NEW YORK (AdAge.com) — Michael Jackson tributes and book-a-zines have generated $55 million in additional newsstand sales for magazine publishers, providing one bright spot, however somber, amid widespread newsstand declines so far this year.
“Based on our estimates, we’re at about almost $67 million in Michael Jackson product,” said Gil Brechtel, president-CEO of the Magazine Information Network, often called MagNet, which tracks data from wholesalers and retailers. “Some of that, of course, is People magazine and all that. But these are mostly specials, like the People tribute, an $11.99 product. The industry was able to produce probably $55 million in additional revenue from Michael Jackson magazines and book-a-zines.”
For some context, MagNet projects that magazine retail sales in the U.S. in the first half of 2009 will reach between $1.8 billion and $1.975 billion.
Michael Jackson’s death last June unleashed a flood of memorial media coverage across media. In print, everyone from Time to Us Weekly to Jet converted regular issues into Michael Jackson specials, rushed special issues to newsstands and published book-a-zine tributes. Time magazine, for example, published a 64-page special extra issue on June 29, which retailed for $5.99, with a special Pepsi ad on the back that read, “You will always be the king of pop.”

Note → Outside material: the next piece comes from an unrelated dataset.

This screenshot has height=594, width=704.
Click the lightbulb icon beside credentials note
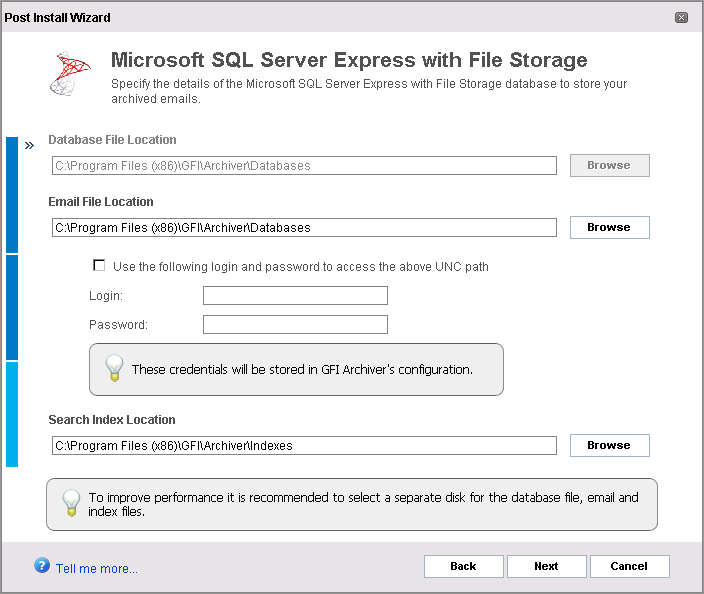pos(114,368)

Ad Age Digital DigitalNext MediaWorks MagNet’s analysis of Michael Jackson’s impact includes July, which won’t help the approaching circulation report covering January through June that’s due Monday from the Audit Bureau of Circulations. Early looks at many publishers’ results have suggested that subscriptions held up fine over the first half but that newsstand sales suffered some sharp blows from the recession and a dispute with wholesalers.

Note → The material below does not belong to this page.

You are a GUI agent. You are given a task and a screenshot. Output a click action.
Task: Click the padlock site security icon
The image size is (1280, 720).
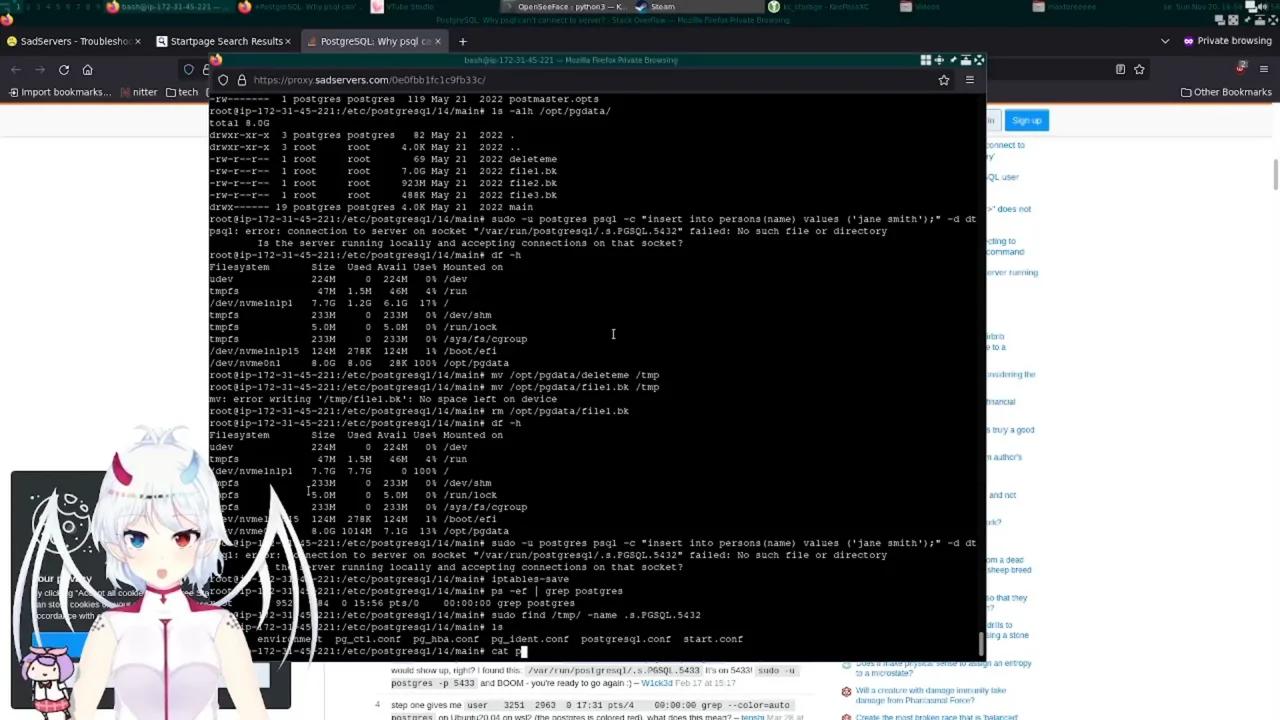tap(242, 80)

New numbers from Hearst Magazines and Conde Nast are further reinforcing that picture.
Hearst said in its report to the Audit Bureau that its titles sold 10% fewer copies on newsstands in the first half than in the first half of 2008. Every title declined, with the biggest losses at Town & Country, down 20%, and Good Housekeeping, down 18%. The smallest declines belonged to Seventeen, where sales slipped just 2%, and House Beautiful, down 4%. The company said its competition, by comparison, lost about 14% of its newsstand sales.

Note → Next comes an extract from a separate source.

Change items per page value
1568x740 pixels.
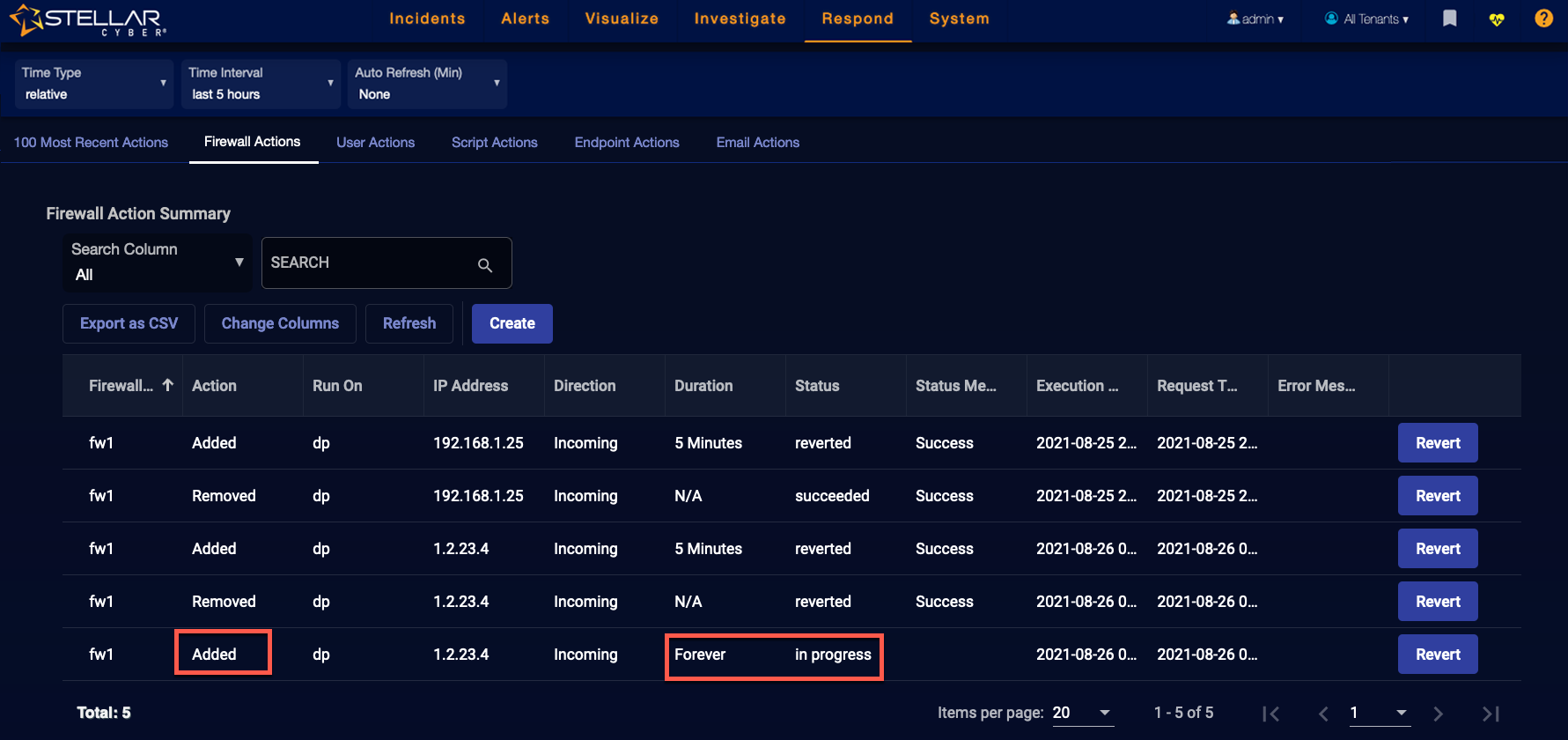tap(1082, 713)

Conde Nast titles lost 12% across the board, including newsstand drops of 25% at Details, 21% at Architectural Digest and Golf Digest, and 20% at Modern Bride. W and Gourmet also reported declines larger than 20%, but cover-price increases were partly to blame. Only GQ posted a gain, with a 7% increase, which Editor in Chief Jim Nelson attributed partly to timely Robert Pattinson and Jennifer Aniston covers.
Conde Nast said it has improved the profitability of its subscription circulation, where it gets an increasing proportion of its overall paid circulation, so newsstand is not quite as important as it once was. “We love the newsstand business,” said Robert A. Sauerberg Jr., group president of Conde Nast Consumer Marketing. “We’d have loved it to be a little better. But our subscription business is quite strong, and it’s so key to our strategy in building strong, qualified readers for our advertisers.”
Newsstand declines aren’t over, but they’ll be less dramatic in the second half, Mr. Sauerberg predicted. “My gut instinct is the rate of decline will lessen,” he said.
MagNet’s Mr. Brechtel, who said the wholesaler problems hurt single-copy sales more than the recession did, agreed that the year should finish stronger than it started. May and June outperformed the first four months of the year, he said, not just because of June’s Michael Jackson coverage but also because those first four months absorbed all the wholesaler fallout.
“It took a little while,” said Ken Godshall, exec VP-consumer marketing at the Magazine Publishers of America. “But it appears newsstand sales started to heal starting in May and June of this year.”